TEHRAN (Tasnim) – Bahrain Watch, a rights advocacy group, filed a complaint with the United Nations against South Korea for providing Bahrain’s Al Khalifa regime with huge numbers of tear gas canisters.

Bahrain Watch Files Complaint against S. Korea for Tear Gas Sales

In the complaint field on Tuesday, the UN officials are requested to act immediately to block the path for shipment of the gas canisters to Bahrain, arguing that they can be used in suppressing antigovernment demonstrations in the country.

Also, a large number of Korean activists gathered in front the South Korean foreign ministry to show their opposition to sending tear gas to countries such as Saudi Arabia and Turkey , and announced their support for the complaint against the sales of tear gas to Al Khalifa regime.

Bahrain Watch is leading a campaign called "Stop the Shipment" amid fears a South Korean company, DaeKwang Chemical, is considering supplying some 1.5 million rounds of tear gas to Bahrain.

In late November, a legal team of British and American human rights lawyers, solicitors and barristers, assembled by advocacy organization Bahrain Watch, announced that it was taking legal action to prevent a Korean company from supplying the Bahraini government with more than 1.6 million rounds of tear gas.

The team filed a formal complaint with the Organisation for Economic Cooperation and Development (OECD) National Contact Point (NCP) in Korea against Dae Kwang Chemical Corporation, the company believed to be originating the shipment. 

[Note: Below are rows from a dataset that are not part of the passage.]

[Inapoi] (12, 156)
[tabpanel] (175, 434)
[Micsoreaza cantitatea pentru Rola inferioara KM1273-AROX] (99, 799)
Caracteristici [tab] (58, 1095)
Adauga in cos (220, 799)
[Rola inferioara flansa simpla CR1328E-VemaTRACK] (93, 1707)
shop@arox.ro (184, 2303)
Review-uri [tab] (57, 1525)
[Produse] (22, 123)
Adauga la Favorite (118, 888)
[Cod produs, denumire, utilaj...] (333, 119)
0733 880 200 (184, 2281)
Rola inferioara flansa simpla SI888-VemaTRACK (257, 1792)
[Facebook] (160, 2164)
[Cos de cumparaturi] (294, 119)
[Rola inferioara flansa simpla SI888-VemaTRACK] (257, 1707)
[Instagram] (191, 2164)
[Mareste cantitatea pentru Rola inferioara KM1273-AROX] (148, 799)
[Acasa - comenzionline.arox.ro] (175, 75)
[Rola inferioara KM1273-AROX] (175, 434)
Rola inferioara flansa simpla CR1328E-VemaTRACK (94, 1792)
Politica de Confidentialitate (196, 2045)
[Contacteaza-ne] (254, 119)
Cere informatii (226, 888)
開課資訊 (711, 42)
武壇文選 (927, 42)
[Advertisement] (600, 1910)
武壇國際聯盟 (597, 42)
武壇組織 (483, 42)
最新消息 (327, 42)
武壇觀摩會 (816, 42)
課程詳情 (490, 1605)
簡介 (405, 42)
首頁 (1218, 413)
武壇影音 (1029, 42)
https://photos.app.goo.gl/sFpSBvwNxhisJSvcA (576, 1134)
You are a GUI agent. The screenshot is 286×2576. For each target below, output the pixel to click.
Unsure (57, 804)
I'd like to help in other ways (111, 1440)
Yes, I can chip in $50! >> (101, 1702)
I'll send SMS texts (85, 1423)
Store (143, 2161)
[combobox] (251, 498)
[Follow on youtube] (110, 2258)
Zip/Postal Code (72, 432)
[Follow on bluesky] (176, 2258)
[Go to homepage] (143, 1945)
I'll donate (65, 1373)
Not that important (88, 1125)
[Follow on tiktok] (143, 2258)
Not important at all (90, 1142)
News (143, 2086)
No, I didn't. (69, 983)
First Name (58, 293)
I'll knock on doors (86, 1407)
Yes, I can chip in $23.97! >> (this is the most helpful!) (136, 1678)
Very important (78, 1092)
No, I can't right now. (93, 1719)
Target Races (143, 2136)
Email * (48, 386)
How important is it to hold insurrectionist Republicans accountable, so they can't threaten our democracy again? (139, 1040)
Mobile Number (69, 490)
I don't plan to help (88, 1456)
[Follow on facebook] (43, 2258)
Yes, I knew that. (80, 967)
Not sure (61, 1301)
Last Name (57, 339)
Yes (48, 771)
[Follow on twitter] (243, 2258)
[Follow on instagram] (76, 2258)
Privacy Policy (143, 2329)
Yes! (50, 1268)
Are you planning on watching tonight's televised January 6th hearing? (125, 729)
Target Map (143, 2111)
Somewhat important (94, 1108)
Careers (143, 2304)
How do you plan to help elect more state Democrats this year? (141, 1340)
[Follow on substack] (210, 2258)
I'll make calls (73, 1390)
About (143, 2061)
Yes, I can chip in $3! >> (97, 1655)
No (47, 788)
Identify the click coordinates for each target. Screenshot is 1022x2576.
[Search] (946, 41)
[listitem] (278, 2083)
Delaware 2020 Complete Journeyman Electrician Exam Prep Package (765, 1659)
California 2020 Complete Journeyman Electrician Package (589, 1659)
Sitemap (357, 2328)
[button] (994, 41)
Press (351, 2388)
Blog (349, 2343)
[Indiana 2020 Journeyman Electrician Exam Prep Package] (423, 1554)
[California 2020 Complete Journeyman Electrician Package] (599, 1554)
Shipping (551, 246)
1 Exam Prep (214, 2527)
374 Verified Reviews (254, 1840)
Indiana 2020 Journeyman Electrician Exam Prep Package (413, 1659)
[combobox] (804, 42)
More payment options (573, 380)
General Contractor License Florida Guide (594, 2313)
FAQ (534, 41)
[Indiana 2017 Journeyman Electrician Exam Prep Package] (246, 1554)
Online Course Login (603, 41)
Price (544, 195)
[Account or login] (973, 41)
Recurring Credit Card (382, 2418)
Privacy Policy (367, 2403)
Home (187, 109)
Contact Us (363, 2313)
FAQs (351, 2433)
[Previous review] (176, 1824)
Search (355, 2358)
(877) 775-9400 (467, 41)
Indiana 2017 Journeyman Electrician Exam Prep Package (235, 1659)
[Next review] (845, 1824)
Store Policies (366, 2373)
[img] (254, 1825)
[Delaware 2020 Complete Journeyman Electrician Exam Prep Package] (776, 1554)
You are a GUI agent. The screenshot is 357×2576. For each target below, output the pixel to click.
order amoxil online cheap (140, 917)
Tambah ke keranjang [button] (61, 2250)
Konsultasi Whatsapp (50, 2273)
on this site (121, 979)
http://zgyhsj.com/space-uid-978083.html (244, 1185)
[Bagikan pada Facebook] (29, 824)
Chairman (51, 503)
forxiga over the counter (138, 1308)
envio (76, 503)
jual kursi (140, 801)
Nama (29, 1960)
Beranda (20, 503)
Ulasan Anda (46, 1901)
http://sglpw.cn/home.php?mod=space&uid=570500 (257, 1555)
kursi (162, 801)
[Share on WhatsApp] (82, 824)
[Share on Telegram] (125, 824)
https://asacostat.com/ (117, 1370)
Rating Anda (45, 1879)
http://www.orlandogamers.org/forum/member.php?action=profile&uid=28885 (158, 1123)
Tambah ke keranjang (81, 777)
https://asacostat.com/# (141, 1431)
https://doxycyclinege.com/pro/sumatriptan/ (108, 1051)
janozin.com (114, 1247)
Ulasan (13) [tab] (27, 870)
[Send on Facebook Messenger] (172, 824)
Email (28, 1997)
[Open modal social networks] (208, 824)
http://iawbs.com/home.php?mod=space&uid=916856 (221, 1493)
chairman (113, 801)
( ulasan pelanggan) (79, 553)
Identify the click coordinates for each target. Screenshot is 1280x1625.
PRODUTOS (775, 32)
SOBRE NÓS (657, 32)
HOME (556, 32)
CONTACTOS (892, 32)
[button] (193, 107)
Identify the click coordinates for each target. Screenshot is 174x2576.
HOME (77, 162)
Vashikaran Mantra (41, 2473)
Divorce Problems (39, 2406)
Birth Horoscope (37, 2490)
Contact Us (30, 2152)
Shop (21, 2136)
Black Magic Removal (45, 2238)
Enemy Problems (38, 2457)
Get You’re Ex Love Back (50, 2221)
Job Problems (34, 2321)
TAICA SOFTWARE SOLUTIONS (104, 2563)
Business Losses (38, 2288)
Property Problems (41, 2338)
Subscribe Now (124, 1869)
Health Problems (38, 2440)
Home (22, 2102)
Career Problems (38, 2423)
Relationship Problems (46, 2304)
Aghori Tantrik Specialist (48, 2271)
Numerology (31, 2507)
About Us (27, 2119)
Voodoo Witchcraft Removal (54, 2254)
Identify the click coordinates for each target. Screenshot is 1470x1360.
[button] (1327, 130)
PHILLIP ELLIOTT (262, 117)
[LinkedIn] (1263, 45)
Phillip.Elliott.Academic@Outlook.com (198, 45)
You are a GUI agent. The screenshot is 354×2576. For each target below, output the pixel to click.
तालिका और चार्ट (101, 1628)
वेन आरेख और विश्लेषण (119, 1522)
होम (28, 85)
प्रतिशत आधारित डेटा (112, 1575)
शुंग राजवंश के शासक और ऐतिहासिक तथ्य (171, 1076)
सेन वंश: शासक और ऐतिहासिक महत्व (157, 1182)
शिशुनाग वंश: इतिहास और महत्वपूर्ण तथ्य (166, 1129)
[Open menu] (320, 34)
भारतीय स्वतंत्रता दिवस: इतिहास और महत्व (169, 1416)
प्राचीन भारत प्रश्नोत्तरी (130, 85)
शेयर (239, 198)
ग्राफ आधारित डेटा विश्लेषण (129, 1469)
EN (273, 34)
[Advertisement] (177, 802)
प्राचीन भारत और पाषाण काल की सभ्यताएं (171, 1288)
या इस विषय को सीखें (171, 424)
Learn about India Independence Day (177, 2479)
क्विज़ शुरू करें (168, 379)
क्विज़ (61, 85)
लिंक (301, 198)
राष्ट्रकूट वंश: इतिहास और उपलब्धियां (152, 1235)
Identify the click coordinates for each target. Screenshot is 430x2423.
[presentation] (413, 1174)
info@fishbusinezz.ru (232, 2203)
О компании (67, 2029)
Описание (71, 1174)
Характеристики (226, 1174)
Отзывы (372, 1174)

Dae Kwang has admitted to supplying approximately 1 million tear gas canisters to Bahrain in 2011-2012, and the Korean National Police Agency told Amnesty Korea that over 1.5 million tear gas units have been exported to Bahrain since 2011.

Last year, the New York-based rights group Physicians for Human Rights documented reports of women miscarrying after frequently being exposed to tear gas, as well as cases of deaths from respiratory illnesses.

Human Rights Watch said in October that Bahraini security forces had “repeatedly used tear gas disproportionately and sometimes unlawfully in suppressing antigovernment demonstrations” since 2011, when protests against Bahrain’s monarchy erupted as part of the wave of uprisings sweeping the Middle East.

Tear gas misuse “has been implicated in more than a dozen deaths and serious injuries,” the group said.

The warning came after Bahrain Watch released documents showing what the group said was a public tender for 1.6 million tear gas shells, 90,000 tear gas grenades and 145,000 sound and flash grenades. The tender, dated June 16, was issued by Bahrain’s ministry of interior, which oversees the riot police.